O grande paradoxo dos "Faria Limers" analógicos
O treinamento desses gurus foca no chamado upskilling (aumentar as habilidades, em bom português). A ironia da situação é maravilhosa: profissionais que operam algoritmos de alta frequência, criam derivativos complexos e movimentam o PIB de países inteiros travam completamente quando precisam criar um prompt decente para resumir uma ata do Federal Reserve.
A demanda é tão absurda que empresas como a Workera já levantaram milhões em investimentos no Vale do Silício apenas para expandir essas plataformas de avaliação de competências tecnológicas. A meta não é transformar o analista de investimentos em um programador de Python, mas garantir que ele saiba a diferença entre aprendizado de máquina e mágica.
Os defensores dessas mentorias VIP afirmam que os US$ 25 mil se pagam na primeira semana de aumento de produtividade da equipe.
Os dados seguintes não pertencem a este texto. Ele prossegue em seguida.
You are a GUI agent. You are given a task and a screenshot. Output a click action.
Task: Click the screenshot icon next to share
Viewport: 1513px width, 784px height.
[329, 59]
Já os céticos de plantão olham para esses workshops e enxergam apenas a versão gourmetizada do velho curso de "Informática Básica: Windows e Excel" que você fazia nos anos 90 — só que agora com uma embalagem de rede neural e um slide bem bonito.
A grande lição que fica para os bilionários de Nova York é que a tecnologia avança rápido, mas o medo de ficar para trás corre ainda mais. Pelo preço de um carro zero por hora de palestra, os bancos estão descobrindo que a inteligência artificial só é perigosa se o usuário por trás da tela continuar operando no modo natural de burrice.